* EXERCISE PROMPT
The expected output is every entry, repeated word for word.

* SUPPLIED DATA
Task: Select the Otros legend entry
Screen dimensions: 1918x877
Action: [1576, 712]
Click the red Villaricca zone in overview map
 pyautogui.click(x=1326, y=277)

* PROBLEM SOLUTION
Task: Select the Otros legend entry
Screen dimensions: 1918x877
Action: [1576, 712]
Click the red Villaricca zone in overview map
 pyautogui.click(x=1326, y=277)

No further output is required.